Тем временем новые реалии войны на море сделали устаревшей традиционную для Британии политику непосредственной блокады портов противника. До сих пор адмиралтейство предполагало при войне с континентальной державой осуществлять близкую блокаду флотилиями эсминцев при поддержке крейсеров, а в конце концов и линкоров. Развитие подводных лодок, плавучих мин и усовершенствование нарезных орудий заставили отказаться от этой политики и принять метод дальней блокады. Введенная военным приказом адмиралтейства 1912 года, дальняя блокада поставила и новые проблемы.
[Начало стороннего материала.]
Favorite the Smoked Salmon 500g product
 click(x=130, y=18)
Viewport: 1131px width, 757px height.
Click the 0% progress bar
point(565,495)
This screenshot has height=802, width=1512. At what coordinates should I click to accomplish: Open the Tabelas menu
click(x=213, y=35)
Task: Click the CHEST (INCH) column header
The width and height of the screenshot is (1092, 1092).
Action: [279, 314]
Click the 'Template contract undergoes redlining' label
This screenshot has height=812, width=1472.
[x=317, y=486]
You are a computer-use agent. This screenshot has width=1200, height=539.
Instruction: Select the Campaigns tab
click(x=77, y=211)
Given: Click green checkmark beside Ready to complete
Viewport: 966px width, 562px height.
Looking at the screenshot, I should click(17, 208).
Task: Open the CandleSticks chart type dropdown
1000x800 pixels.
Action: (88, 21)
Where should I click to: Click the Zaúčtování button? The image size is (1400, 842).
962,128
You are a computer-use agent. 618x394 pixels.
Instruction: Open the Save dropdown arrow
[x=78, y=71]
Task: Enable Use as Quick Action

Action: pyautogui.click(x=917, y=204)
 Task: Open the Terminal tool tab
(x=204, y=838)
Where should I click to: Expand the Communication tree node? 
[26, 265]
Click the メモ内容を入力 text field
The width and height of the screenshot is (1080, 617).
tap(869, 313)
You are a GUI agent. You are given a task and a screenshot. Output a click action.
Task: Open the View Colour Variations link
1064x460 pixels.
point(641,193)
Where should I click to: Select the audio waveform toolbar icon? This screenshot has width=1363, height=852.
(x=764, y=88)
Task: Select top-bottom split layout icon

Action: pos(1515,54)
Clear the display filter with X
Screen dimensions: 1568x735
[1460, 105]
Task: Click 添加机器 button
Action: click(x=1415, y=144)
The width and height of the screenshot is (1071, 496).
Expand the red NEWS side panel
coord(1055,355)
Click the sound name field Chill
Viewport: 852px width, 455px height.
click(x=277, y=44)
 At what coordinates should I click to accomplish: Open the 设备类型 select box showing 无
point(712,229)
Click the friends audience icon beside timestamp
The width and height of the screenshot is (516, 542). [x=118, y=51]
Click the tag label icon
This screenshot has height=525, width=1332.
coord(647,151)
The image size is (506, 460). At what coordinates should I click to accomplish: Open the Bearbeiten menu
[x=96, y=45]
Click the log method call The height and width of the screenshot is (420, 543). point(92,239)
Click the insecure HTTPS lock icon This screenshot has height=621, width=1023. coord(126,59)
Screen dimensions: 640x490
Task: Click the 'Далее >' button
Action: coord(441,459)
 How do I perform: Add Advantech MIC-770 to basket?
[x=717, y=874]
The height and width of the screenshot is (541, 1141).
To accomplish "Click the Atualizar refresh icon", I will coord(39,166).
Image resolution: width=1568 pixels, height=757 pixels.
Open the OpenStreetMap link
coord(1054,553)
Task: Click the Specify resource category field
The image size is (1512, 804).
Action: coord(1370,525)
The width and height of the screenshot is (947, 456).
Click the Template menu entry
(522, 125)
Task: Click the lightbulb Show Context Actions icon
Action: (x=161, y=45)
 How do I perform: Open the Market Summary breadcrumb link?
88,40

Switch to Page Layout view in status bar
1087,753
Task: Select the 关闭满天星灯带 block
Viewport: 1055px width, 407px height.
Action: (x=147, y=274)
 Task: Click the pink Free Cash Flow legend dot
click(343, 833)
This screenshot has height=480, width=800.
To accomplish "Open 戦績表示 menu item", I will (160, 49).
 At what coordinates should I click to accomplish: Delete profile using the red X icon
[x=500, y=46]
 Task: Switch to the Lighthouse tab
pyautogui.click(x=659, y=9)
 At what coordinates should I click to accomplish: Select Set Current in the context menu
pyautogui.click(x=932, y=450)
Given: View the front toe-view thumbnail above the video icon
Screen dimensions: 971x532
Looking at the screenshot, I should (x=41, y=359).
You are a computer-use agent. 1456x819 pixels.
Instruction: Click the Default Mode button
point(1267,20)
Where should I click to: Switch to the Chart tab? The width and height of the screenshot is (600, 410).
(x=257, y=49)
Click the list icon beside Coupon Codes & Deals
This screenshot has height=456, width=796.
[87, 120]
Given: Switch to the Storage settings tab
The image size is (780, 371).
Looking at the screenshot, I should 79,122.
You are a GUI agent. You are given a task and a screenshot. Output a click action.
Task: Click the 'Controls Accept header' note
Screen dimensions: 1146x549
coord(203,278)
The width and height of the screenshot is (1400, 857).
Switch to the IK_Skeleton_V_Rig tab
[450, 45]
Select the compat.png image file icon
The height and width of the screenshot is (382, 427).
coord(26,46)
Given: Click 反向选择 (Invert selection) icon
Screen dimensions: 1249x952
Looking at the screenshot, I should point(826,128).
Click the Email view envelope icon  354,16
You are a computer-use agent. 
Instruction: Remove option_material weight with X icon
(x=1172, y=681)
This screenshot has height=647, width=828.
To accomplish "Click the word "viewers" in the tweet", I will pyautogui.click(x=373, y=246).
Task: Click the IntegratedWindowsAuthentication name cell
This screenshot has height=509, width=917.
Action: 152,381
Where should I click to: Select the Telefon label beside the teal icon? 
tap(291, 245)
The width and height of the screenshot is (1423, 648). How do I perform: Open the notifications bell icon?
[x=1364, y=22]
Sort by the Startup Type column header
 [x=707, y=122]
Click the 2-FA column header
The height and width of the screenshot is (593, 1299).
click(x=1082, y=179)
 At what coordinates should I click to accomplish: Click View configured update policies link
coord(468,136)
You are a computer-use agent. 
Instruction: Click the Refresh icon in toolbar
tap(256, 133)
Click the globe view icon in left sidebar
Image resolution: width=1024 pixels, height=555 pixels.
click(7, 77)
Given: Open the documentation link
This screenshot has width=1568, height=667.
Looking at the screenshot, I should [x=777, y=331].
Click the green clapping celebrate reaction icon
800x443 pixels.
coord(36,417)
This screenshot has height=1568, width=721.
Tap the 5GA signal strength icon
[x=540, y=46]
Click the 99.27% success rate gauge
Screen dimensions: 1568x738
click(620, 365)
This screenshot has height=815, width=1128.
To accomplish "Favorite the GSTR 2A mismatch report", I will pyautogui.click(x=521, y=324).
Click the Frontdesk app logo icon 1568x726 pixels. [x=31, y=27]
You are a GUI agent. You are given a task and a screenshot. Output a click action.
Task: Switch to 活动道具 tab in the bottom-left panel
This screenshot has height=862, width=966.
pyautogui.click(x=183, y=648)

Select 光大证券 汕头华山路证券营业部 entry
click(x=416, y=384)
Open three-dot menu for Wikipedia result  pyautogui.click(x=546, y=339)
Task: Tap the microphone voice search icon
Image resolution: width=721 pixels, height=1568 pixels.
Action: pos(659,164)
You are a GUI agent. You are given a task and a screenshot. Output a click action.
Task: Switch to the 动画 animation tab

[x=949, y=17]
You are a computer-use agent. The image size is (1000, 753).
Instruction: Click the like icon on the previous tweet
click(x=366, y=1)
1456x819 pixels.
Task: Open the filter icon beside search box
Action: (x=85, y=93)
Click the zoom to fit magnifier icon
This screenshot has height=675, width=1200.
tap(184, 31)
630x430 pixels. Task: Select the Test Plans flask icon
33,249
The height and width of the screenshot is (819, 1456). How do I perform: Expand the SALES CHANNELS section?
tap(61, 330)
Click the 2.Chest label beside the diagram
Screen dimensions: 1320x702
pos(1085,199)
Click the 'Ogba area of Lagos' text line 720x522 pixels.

Если судно пытается прорвать блокаду, то в случае близкой блокады понятно, в какой порт оно направляется и никаких вопросов о порте назначения груза не встает. Но когда перехват подозрительных кораблей осуществляется за многие мили от их портов назначения, как, например, у входа в Северное море, то законность задержания и ареста груза согласно правилам блокады нужно доказать — либо местом назначения груза, либо контрабандным характером груза. Проблема напоминала плавучую мину, которая, суля неприятности, выставила во все стороны рожки-взрыватели.
Когда разразилась война, Лондонская декларация еще находилась в состоянии утверждения заинтересованными государствами, и 6 августа, на второй день войны, Соединенные Штаты обратились с официальной просьбой к воюющим сторонам заявить о ее соблюдении ими. Германия и Австрия с готовностью согласились на это, при условии, что их противники поступят также. Великобритания, выступая как представитель союзников по вопросам военно-морской политики, составила утвердительный ответ, который оговаривал определенные права, «существенные для эффективного проведения военных действий на море», и тем самым, несмотря на формальное «да», означал «нет». Англия также еще не выработала твердую политику в отношении контрабанды, но у нее было некое эмпирическое чувство, что параграфы Лондонской декларации требуют некоторого расширенного толкования. Доклад Комитета имперской обороны в 1911–1912 годах уже выдвигал предложение: не порт, куда направляется судно, а место назначения товаров следует рассматривать в качестве критерия условной контрабанды для таких грузов, как кожа для седел, резина для покрышек, медь, хлопок, необработанный текстиль, бумага. Эти материалы, которые возможно использовать для военных нужд, не могут свободно транспортироваться по морю только потому, что они предназначаются для получателя из нейтральной страны. Если потом эти товары будут отправлены по суше в Германию, то никакая блокада не стоит затрат на ее поддержание. Комитет предлагал «неукоснительно применять» доктрину единства пути.